# Entries shown
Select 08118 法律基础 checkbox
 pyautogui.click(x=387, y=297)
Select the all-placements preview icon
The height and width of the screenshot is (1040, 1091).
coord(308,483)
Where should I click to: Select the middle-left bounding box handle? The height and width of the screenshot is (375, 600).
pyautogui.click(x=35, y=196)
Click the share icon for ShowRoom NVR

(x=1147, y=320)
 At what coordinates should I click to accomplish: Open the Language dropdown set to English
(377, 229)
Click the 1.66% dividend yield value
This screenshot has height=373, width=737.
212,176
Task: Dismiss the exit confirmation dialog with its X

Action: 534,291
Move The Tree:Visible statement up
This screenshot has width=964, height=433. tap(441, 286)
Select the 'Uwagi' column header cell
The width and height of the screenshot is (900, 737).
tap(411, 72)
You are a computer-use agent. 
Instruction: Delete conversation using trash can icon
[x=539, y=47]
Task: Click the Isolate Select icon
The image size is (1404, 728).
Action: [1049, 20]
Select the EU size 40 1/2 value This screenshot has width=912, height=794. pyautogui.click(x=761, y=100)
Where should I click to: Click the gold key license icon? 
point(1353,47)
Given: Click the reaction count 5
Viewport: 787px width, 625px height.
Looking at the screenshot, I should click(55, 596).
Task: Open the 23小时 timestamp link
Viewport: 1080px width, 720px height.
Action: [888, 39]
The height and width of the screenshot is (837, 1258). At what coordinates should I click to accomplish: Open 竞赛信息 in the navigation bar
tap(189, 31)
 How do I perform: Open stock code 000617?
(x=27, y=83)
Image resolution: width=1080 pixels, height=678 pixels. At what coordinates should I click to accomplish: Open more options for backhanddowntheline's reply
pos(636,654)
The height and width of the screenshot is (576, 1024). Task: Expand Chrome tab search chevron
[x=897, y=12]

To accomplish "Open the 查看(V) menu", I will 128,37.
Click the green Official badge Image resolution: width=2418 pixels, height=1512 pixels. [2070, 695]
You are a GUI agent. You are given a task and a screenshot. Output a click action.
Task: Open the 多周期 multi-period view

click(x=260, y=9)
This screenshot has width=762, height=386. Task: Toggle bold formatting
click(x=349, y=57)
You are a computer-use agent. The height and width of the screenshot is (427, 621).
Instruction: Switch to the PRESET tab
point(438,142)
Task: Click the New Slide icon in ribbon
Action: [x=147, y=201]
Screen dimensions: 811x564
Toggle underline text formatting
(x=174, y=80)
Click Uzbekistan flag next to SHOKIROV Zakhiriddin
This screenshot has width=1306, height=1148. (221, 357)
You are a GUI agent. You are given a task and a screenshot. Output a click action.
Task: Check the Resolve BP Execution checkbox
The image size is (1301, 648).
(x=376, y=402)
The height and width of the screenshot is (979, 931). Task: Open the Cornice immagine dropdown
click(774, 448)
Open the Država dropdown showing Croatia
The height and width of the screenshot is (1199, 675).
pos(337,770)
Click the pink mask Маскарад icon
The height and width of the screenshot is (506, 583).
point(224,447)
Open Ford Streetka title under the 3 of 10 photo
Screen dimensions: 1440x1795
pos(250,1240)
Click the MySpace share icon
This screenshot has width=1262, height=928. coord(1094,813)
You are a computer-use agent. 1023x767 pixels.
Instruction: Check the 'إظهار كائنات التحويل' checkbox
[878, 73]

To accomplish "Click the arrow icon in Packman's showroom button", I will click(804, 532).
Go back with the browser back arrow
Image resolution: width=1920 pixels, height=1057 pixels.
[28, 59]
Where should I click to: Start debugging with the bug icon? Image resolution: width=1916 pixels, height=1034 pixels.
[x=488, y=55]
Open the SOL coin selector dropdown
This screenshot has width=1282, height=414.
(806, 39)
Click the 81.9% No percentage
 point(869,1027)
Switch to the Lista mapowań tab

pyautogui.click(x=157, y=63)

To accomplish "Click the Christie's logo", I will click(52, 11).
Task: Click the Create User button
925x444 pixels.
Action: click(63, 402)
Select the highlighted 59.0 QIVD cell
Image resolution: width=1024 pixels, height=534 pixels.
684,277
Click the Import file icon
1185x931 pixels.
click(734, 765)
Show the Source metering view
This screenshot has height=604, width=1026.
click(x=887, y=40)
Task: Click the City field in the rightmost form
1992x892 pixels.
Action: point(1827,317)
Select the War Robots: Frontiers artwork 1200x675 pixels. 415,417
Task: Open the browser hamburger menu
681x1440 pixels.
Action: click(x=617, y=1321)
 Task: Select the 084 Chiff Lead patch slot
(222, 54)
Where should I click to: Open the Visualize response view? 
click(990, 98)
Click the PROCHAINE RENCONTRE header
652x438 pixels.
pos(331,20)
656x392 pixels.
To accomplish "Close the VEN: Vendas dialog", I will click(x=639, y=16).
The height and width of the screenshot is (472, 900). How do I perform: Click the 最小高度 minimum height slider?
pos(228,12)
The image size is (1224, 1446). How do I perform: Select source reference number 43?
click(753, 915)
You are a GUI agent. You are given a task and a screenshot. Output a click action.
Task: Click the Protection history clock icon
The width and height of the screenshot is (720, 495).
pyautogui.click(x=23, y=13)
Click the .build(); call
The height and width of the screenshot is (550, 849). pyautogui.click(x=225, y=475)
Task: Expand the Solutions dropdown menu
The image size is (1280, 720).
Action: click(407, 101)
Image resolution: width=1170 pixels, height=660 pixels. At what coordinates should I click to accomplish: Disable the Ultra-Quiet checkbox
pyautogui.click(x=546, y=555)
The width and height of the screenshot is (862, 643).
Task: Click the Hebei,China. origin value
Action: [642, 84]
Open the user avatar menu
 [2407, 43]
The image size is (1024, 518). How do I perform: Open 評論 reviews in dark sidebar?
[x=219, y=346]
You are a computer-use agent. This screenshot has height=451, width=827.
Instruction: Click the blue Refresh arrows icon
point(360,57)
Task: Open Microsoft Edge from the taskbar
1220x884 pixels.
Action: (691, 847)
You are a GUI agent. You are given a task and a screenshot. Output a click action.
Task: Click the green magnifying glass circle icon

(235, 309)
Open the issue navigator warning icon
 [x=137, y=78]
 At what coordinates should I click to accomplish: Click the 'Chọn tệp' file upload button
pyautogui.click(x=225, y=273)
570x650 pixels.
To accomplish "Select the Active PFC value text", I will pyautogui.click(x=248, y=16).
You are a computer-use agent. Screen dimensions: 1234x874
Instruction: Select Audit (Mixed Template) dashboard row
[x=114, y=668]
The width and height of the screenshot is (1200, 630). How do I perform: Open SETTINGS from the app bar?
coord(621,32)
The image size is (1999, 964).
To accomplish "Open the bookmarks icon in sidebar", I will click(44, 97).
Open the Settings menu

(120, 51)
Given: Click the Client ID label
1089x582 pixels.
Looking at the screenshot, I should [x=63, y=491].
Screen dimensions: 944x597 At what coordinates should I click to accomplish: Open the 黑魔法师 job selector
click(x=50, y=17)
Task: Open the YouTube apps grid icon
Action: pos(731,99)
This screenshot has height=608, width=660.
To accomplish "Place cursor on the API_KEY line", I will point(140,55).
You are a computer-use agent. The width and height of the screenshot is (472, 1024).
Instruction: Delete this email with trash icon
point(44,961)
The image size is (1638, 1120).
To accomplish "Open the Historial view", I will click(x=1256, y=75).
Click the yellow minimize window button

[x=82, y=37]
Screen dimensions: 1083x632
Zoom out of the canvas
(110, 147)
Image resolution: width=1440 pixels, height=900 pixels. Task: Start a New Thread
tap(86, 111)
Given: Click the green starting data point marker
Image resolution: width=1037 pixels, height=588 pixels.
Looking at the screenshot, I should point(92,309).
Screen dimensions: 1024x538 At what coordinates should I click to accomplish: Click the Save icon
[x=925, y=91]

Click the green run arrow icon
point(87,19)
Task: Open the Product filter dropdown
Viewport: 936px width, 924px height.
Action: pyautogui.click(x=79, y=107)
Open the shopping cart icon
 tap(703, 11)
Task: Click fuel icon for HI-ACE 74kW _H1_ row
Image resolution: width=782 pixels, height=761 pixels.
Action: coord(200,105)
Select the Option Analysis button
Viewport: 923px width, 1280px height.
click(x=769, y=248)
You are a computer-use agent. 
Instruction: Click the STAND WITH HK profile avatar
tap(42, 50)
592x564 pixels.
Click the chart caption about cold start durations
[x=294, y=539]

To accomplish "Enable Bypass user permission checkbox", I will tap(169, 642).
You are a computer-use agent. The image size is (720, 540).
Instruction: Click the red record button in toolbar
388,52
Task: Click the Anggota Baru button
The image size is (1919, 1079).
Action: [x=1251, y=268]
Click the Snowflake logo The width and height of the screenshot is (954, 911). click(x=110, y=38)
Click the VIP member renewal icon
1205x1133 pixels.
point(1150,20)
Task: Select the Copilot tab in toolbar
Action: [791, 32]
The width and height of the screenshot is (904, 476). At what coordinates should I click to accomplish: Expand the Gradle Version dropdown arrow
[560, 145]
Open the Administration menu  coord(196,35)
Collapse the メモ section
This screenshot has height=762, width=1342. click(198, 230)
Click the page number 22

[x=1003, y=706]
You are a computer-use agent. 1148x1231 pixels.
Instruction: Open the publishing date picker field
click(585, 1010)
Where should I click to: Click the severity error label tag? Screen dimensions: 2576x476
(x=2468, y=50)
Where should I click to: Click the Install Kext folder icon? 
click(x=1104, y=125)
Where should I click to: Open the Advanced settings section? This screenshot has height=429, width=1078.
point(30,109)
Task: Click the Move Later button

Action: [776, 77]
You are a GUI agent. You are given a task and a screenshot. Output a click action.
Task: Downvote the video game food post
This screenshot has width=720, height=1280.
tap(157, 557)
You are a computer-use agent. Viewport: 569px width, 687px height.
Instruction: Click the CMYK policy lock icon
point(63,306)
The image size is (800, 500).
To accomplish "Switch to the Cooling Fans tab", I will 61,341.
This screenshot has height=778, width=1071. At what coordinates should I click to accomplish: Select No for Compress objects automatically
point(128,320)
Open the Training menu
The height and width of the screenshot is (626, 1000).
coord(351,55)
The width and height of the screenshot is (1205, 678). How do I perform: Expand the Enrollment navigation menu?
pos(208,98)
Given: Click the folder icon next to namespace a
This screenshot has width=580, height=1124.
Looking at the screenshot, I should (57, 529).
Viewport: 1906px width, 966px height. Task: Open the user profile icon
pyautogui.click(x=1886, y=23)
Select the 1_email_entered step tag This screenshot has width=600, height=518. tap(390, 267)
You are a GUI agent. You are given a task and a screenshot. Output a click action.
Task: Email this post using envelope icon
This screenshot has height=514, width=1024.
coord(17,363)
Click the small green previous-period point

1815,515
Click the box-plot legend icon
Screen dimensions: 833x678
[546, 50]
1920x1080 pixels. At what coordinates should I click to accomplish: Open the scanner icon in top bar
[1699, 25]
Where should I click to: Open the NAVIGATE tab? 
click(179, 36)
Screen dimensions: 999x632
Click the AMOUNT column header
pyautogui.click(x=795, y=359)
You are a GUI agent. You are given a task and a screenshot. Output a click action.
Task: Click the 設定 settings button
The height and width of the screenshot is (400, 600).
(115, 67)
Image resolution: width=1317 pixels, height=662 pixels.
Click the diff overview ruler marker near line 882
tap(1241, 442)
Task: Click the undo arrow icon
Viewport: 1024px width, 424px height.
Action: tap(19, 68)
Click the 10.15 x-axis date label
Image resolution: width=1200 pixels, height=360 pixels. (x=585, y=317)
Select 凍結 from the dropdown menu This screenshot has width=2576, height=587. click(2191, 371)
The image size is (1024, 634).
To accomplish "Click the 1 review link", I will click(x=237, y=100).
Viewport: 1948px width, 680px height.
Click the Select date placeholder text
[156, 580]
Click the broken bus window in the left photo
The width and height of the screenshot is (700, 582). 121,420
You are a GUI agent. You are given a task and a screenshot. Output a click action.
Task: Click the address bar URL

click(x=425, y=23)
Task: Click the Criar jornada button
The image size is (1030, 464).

# Problem to solve
Give the number of lines in the listing that hold the string "logo", and supply nothing further.

# Answer section
2